The State Column 
December 12, 2011
Ron Paul (R-TX), a candidate for the Republican presidential nomination, sits in the top-tier in the latest NBC News/Marist polls of South Carolina and Florida GOP voters. Mr. Paul pulled in 9 percent of the votes in the latest NBC News/Marist poll  of South Carolina Republican Presidential Primary voters for a third place finish. Mr. Paul garnered 8 percent of the votes in the latest NBC News/Marist poll  of Florida Republican Presidential Primary voters.
Mr. Paul leads Texas Governor Rick Perry, Minnesota Congresswoman Michele Bachmann, former Pennsylvania Senator Rick Santorum and former Utah Governor Jon Huntsman in South Carolina and Florida. While Mr. Paul holds a 2 point lead over Mr. Perry and Ms. Bachmann in South Carolina, the Texas congressman sits 4 points ahead of the Texas governor and 5 points in front of the Minnesota representative in Florida.

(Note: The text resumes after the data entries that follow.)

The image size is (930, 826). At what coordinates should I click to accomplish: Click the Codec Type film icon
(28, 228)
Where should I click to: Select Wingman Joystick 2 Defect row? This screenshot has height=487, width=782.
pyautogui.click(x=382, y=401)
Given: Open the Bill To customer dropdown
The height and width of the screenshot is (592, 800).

Mr. Paul is being led by former Massachusetts Governor Mitt Romney and former House Speaker Newt Gingrich in South Carolina and Florida. Mr. Gingrich garnered 42 percent of the votes in the South Carolina poll to finish 19 points ahead of Mr. Romney. Mr. Gingrich also leads Mr. Romney in the Florida poll, besting the Bain Capital co-founder by 15 percentage points.
Mr. Paul and Mr. Gingrich have both benefited from pizza magnate Herman Cain’s suspension of his GOP campaign. Mr. Paul and Mr. Gingrich are also likely to benefit from Mr. Romney’s $10,000 gaffe at the Iowa GOP debate Saturday.
Mr. Romney bet Mr. Perry $10,000 after sparring with the Texas governor over health care. Mr. Romney is likely to have alienated himself in Iowa; a state whose residents would be unlikely to ever bet someone $10,000. Mr. Romney’s $10,000 bet may have cost him a lot more in Iowa as the gaffe may secure a first place finish for Mr. Gingrich and a second place finish for Mr. Paul in the Iowa caucuses on January 3rd.
Mr. Paul faces the Iowa caucuses and the New Hampshire Republican Presidential Primary before the South Carolina and Florida primaries test the strength of his campaign in the South.